As opposed to me, who is perfectly rational.

dcchambers 13 hours ago | parent | prev [-]

Does performance not matter?

What if your AI uses an O(n) algorithm in a function when an O(log n) implementation exists? The output would still be "correct"

keeda 11 hours ago | parent | next [-]

> Does performance not matter?

No, unfortunately. In a past life, in response to an uptime crisis, I drove a multi-quarter company-wide initiative to optimize performance and efficiency, and we still did not manage to change the company culture regarding performance.

If it does not move any metrics that execs care about, it doesn't matter.

The industry adage has been "engineer time is much more expensive than machine time," which has been used to excuse way too much bloated and non-performant code shipped to production. However, I think AI can actually change things for the better. Firstly, IME it tends to generate algorithmically efficient code by default, and generally only fails to do so if it lacks the necessary context (e.g. now knowing that an input is sorted.)

More importantly though, now engineer time is machine time. There is now very little excuse to avoid extensive refactoring to do things "the right way."

NitpickLawyer 13 hours ago | parent | prev | next [-]

> Does performance not matter?

Performance can be a direct target in a feedback loop and optimised away.
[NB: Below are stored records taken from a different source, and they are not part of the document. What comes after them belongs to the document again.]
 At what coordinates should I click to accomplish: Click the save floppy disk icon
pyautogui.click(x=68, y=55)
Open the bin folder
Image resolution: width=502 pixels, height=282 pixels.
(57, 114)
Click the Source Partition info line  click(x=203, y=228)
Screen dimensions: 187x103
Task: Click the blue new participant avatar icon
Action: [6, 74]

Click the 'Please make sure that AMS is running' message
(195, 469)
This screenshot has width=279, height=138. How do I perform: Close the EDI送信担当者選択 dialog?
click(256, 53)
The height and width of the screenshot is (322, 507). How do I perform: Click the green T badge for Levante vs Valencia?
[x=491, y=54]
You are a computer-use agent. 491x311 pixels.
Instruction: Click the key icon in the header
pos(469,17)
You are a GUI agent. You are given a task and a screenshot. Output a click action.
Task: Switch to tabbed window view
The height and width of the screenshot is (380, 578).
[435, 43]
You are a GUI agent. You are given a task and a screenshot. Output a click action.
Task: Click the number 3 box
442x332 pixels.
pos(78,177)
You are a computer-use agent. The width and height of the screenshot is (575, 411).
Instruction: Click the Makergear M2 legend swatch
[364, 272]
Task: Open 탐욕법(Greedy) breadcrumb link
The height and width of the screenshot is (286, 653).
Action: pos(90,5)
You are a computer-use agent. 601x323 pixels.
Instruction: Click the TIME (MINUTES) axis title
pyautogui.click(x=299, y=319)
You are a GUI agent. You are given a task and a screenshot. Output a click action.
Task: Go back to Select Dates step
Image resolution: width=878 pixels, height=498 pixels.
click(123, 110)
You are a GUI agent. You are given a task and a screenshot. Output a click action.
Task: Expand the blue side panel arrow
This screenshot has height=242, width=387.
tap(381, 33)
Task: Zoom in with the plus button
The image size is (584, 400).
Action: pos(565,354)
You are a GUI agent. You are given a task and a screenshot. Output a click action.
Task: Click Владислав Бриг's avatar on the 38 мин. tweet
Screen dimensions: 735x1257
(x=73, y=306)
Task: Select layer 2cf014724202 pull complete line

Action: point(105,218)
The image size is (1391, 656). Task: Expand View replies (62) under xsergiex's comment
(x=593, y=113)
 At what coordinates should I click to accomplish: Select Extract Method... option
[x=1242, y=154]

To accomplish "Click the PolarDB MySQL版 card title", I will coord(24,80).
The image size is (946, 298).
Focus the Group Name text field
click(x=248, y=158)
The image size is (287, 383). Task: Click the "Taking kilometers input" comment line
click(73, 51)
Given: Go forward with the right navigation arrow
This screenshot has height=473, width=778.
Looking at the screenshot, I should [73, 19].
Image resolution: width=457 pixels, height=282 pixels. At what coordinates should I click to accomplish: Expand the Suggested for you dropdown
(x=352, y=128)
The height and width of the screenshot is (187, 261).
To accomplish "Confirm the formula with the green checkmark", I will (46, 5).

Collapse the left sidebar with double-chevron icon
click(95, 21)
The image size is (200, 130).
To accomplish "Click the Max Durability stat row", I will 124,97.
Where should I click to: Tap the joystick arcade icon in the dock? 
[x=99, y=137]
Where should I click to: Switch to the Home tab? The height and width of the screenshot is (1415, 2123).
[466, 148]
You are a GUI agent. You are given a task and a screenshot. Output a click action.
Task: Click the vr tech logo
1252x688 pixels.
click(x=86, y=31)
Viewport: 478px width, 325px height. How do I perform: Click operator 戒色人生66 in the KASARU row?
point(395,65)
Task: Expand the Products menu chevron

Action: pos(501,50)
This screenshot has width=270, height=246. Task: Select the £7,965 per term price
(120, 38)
That's the easy part. Taking an idea and poof-ing a working implementation is the hard part.

simianwords 12 hours ago | parent [-]

Also most performance optimisations exit at the microservice architecture level, or db and io level

inetknght 7 hours ago | parent | prev | next [-]

If it's not tested, it's not Engineered.

Test what you care about. If you care about performance, then test your performance. Otherwise performance doesn't matter.

paxys 12 hours ago | parent | prev | next [-]

As it stands today the average engineer is much more likely to ship an unoptimized algorithm than an AI.

simianwords 13 hours ago | parent | prev [-]

In most cases no. Bottleneck is usual IO.